Begin RECORDS SHOWN
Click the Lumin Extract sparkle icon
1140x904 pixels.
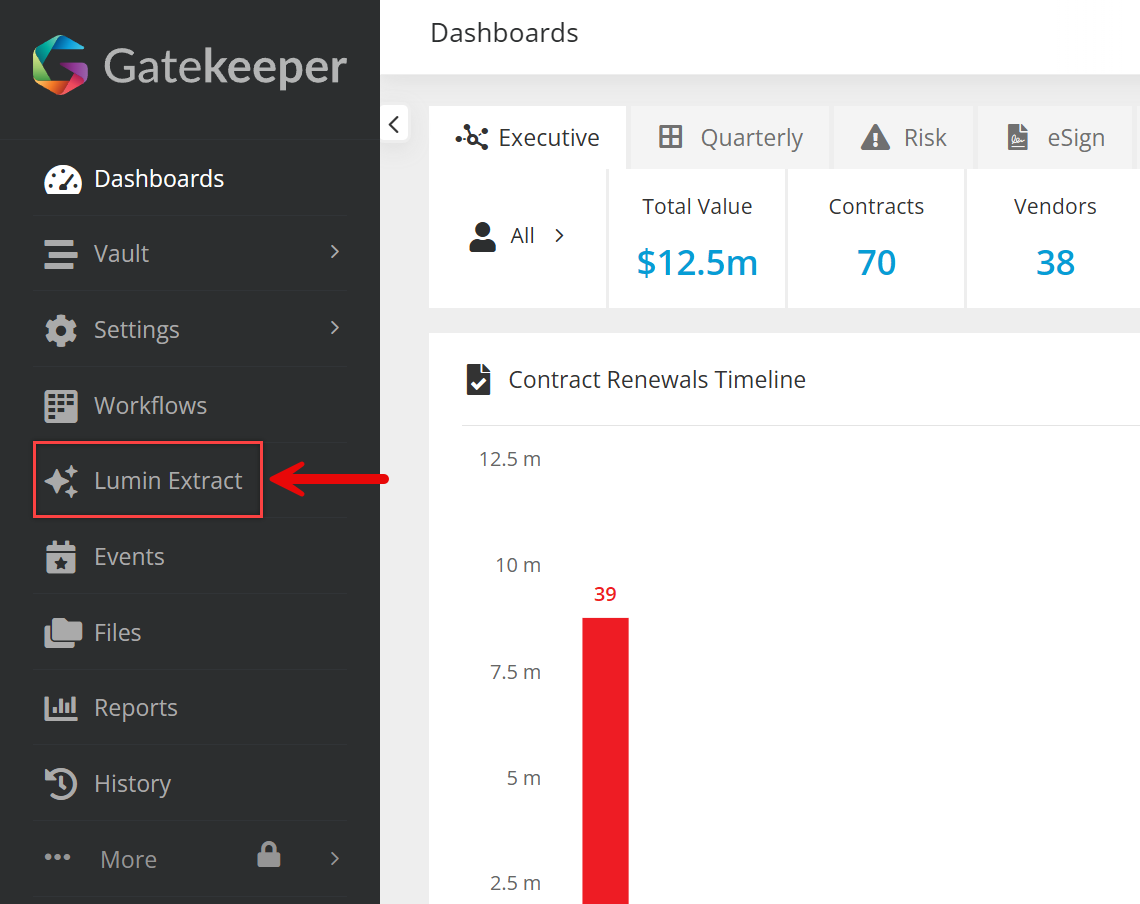click(x=62, y=481)
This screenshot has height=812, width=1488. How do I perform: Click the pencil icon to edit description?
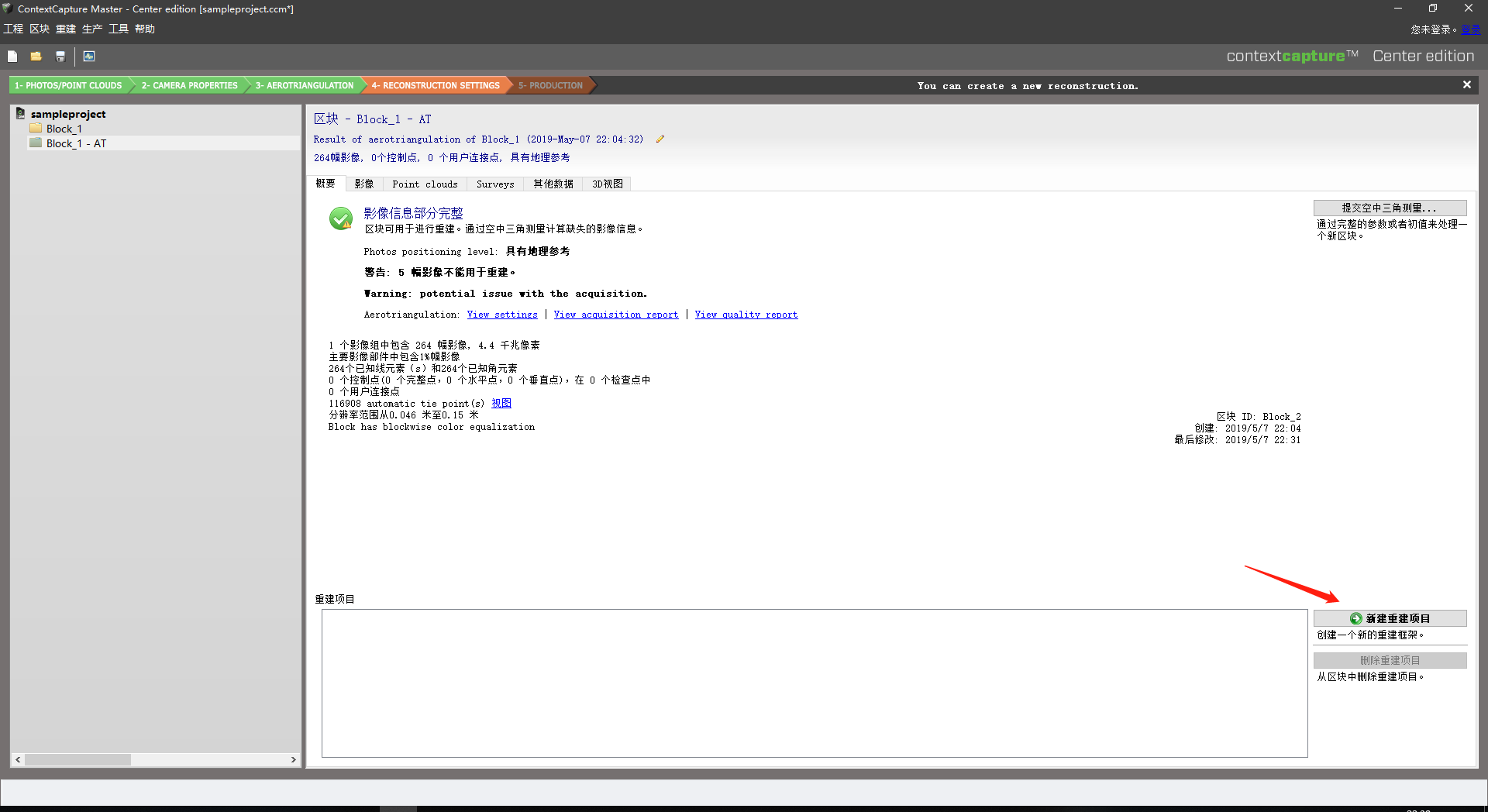tap(660, 139)
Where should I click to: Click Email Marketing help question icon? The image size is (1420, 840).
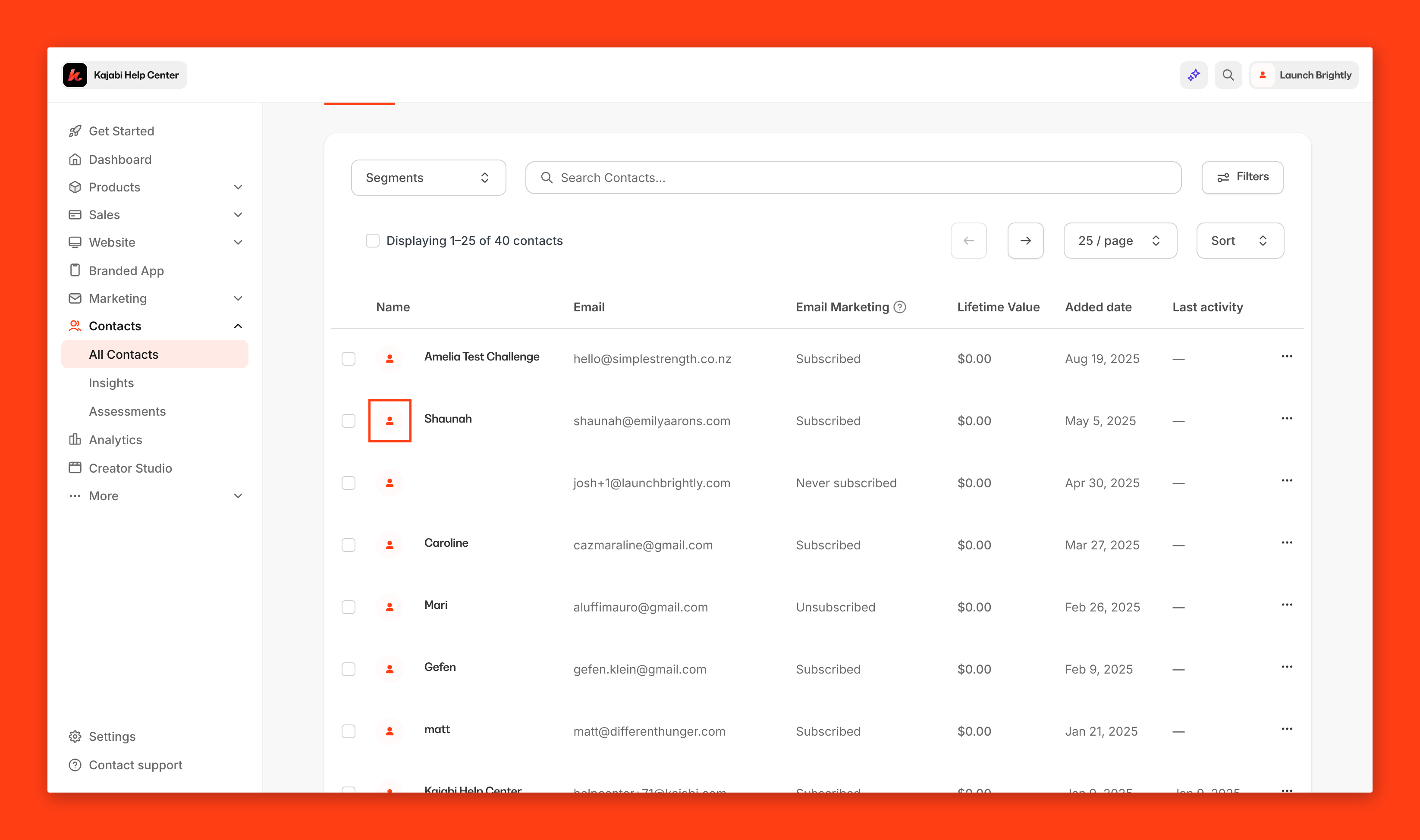tap(900, 307)
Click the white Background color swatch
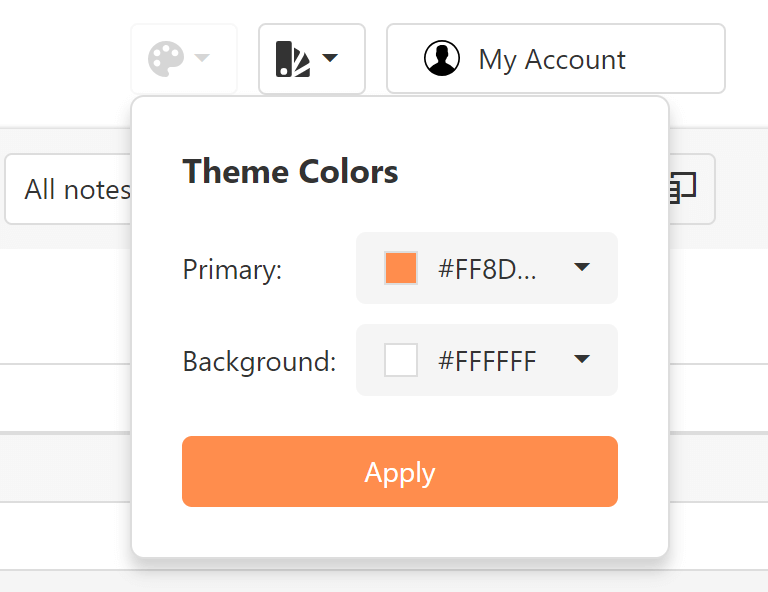 401,360
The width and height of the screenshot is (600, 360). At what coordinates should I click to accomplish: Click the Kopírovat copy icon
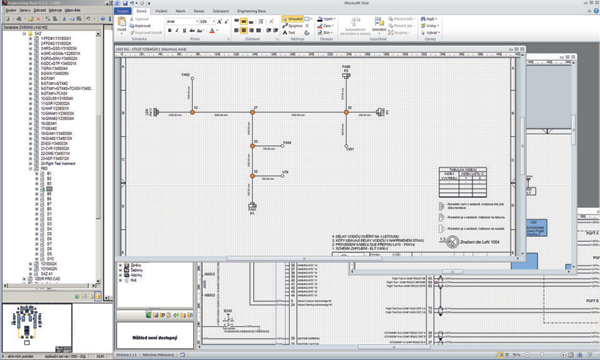[140, 26]
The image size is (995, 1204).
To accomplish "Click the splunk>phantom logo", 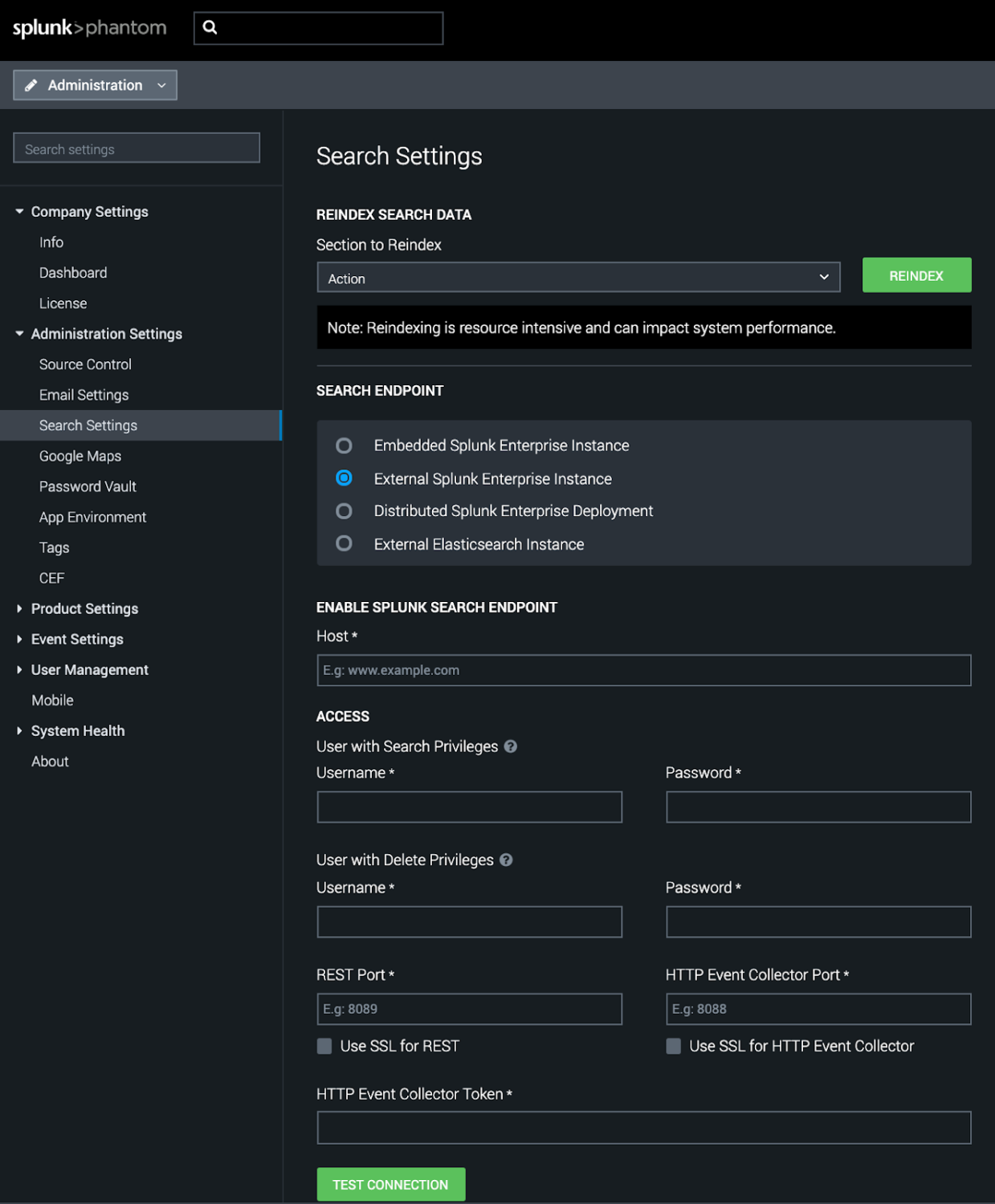I will [x=88, y=26].
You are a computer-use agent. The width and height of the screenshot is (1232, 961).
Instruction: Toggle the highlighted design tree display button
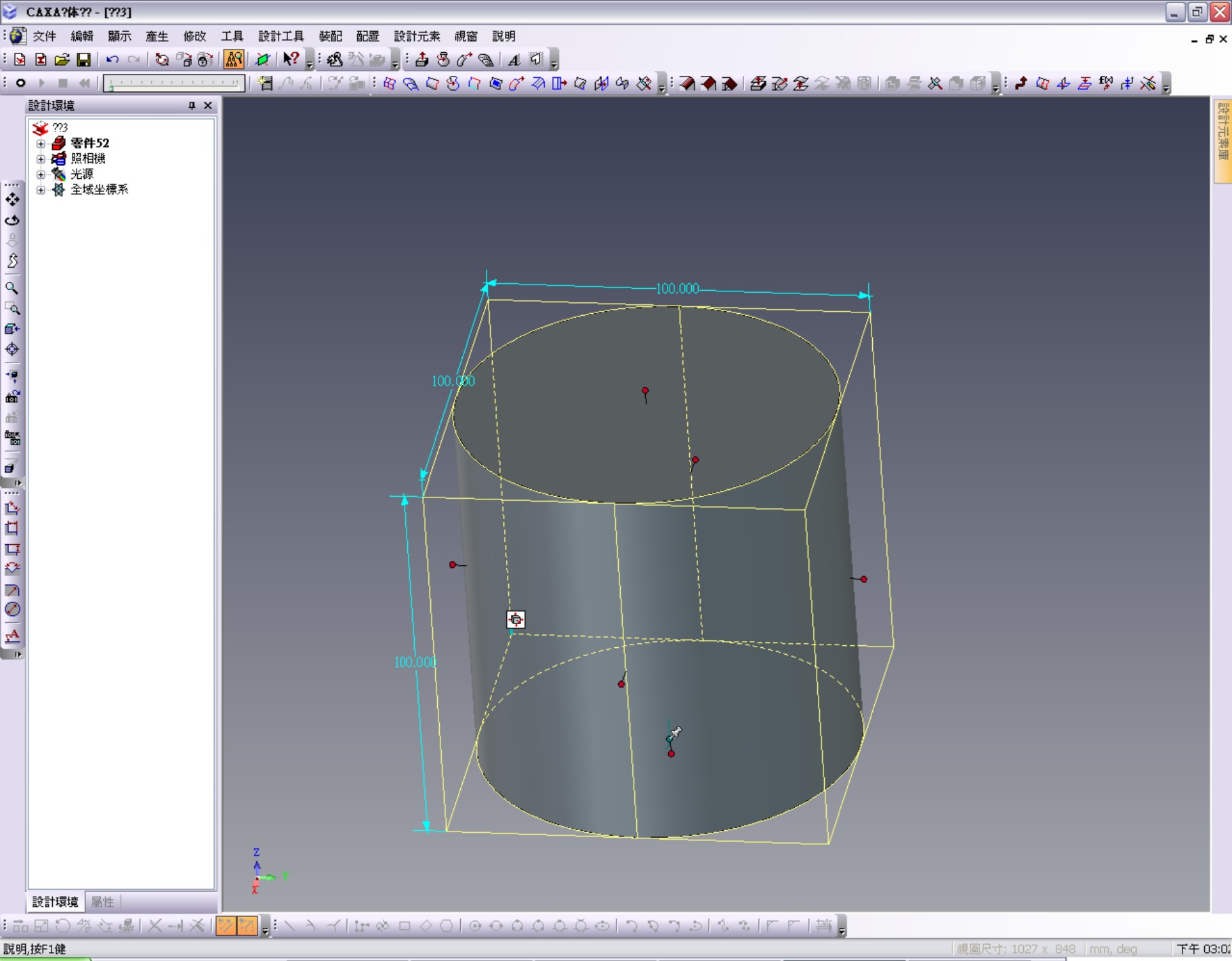[x=233, y=60]
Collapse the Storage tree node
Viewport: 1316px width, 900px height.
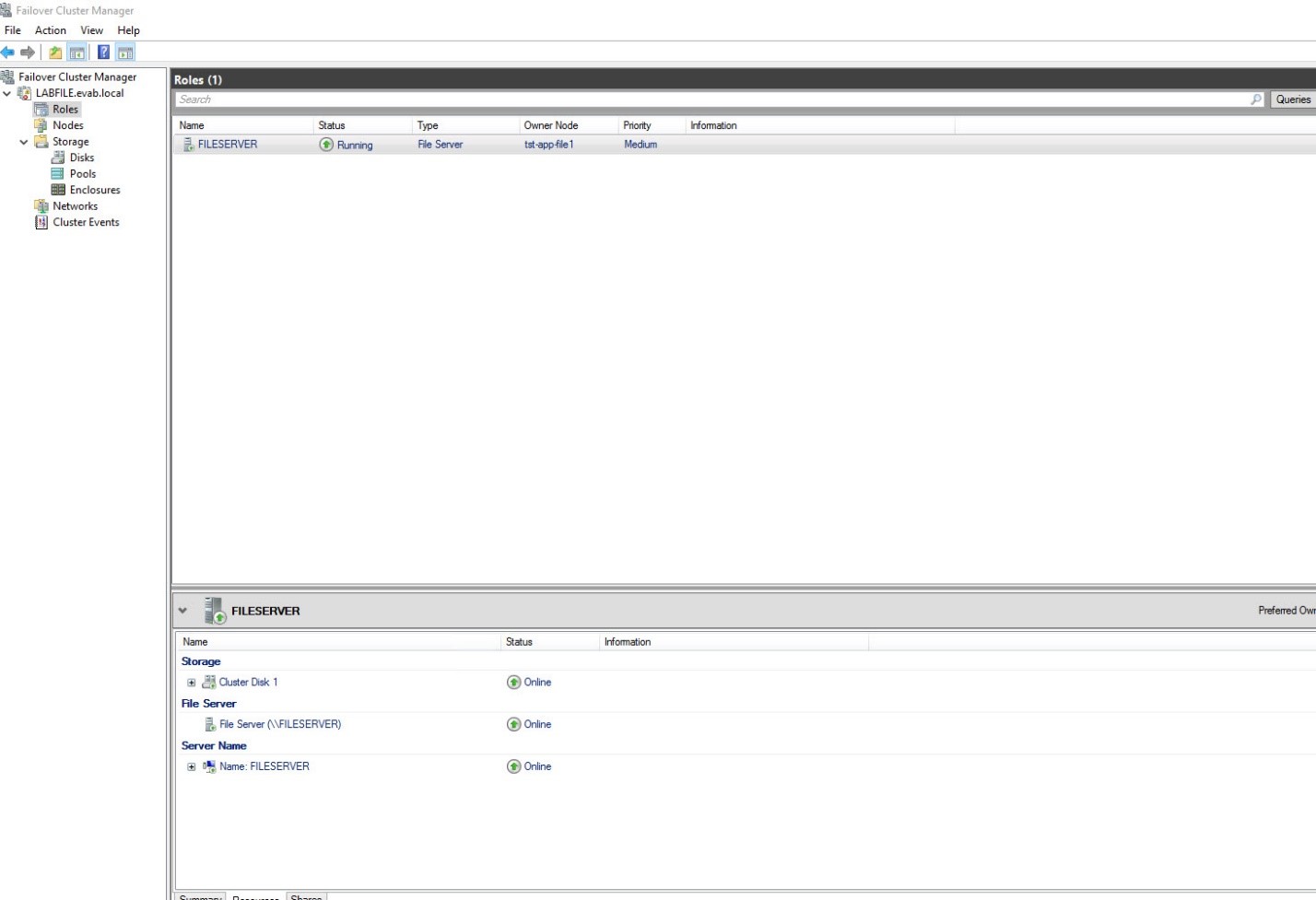(x=24, y=142)
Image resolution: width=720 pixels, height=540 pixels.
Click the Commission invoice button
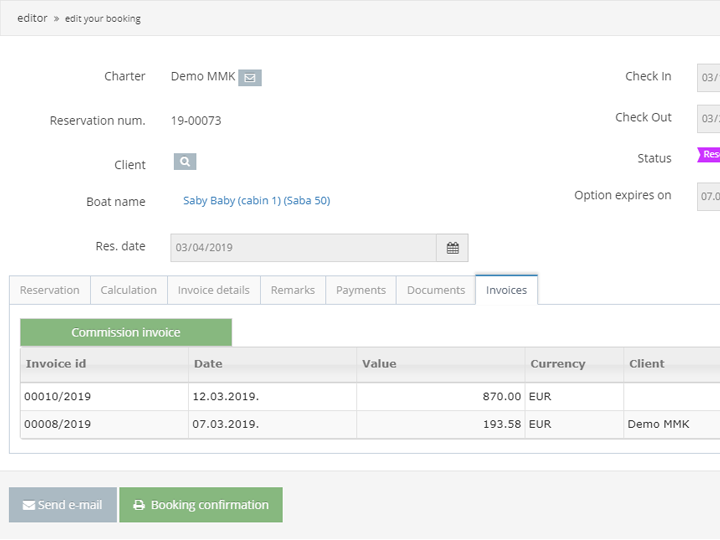pos(126,332)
End RECORDS SHOWN
▶ **TASK DESCRIPTION**
Copy out word for word the lines of the items from the line containing "You are a computer-use" through the end of the items, leaving out the pictures.

▶ **RESULT OF THIS TASK**
You are a computer-use agent. The width and height of the screenshot is (1232, 961).
Instruction: Toggle the highlighted design tree display button
[x=233, y=60]
Collapse the Storage tree node
Viewport: 1316px width, 900px height.
(x=24, y=142)
Image resolution: width=720 pixels, height=540 pixels.
Click the Commission invoice button
pos(126,332)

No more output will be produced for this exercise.